■ Data for the task
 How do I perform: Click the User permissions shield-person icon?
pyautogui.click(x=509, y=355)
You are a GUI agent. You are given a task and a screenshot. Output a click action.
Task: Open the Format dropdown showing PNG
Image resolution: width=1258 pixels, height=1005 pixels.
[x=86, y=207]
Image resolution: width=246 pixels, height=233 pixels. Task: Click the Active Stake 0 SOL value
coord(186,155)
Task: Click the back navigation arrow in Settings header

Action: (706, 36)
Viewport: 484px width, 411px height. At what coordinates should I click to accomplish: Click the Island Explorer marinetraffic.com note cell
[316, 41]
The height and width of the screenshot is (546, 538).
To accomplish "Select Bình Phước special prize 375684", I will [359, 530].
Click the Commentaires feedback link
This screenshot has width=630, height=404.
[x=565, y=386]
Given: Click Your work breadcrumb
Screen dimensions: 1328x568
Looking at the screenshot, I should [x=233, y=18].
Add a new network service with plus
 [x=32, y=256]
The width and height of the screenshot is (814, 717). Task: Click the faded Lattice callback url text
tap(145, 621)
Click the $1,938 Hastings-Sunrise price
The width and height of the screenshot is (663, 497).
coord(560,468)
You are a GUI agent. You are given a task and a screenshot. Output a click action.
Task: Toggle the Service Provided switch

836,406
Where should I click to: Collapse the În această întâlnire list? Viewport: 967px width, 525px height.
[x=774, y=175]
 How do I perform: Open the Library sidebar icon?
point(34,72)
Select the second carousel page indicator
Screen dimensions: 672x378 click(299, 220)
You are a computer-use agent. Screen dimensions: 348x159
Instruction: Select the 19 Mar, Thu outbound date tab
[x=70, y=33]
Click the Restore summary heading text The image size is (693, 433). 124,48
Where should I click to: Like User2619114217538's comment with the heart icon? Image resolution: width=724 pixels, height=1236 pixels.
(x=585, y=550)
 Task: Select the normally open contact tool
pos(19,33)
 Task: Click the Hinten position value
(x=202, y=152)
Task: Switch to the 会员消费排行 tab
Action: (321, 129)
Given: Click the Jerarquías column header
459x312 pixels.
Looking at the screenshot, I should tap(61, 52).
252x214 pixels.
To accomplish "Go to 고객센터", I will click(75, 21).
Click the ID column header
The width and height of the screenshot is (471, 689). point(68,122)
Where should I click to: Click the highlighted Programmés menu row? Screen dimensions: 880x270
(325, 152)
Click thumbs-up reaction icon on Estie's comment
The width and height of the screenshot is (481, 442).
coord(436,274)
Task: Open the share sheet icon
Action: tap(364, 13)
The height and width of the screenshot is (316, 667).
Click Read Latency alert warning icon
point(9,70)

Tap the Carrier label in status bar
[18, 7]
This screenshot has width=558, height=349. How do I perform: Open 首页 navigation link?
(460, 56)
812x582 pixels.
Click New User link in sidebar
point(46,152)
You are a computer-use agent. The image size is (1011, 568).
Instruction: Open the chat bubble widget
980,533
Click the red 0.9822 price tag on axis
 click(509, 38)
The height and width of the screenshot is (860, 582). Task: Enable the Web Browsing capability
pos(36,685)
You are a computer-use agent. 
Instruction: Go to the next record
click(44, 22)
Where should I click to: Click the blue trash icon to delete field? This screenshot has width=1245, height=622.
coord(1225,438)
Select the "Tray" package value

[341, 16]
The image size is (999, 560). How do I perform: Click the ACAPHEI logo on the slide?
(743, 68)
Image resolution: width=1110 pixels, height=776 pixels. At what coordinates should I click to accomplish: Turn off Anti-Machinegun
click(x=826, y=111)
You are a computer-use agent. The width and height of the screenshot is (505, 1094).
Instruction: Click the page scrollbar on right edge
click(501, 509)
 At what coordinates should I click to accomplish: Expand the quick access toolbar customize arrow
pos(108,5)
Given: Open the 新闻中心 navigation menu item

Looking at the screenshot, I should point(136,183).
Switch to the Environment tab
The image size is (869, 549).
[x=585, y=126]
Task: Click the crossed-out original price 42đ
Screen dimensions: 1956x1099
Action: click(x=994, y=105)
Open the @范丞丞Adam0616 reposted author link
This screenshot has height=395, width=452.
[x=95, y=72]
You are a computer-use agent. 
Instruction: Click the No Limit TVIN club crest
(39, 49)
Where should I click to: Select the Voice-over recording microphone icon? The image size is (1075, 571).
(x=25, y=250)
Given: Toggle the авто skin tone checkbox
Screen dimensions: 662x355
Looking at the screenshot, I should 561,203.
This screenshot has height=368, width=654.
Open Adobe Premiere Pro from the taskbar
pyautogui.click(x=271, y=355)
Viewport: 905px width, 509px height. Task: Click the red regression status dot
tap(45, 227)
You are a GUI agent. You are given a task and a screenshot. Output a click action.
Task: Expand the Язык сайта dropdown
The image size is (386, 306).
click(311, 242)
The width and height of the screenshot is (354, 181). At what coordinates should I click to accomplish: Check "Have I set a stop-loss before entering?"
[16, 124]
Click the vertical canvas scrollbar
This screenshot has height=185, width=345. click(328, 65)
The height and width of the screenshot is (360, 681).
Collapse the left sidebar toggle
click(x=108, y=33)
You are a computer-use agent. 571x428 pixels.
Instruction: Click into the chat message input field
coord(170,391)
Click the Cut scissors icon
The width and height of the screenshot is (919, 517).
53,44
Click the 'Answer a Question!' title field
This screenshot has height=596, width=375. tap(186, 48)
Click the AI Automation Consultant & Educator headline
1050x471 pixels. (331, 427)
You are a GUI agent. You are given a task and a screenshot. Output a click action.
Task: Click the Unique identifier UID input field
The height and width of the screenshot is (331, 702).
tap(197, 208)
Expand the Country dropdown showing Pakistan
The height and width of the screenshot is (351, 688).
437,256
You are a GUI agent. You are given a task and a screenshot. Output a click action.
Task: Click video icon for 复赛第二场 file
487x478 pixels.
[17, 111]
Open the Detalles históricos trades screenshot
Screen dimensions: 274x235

■ Activity
Filter the entries and keep only the lines holding "computer".

■ Expected output
You are a computer-use agent. Screen dimensions: 348x159
You are a computer-use agent. The image size is (1011, 568).
You are a computer-use agent. 
You are a computer-use agent. The width and height of the screenshot is (505, 1094).
You are a computer-use agent. 
You are a computer-use agent. 571x428 pixels.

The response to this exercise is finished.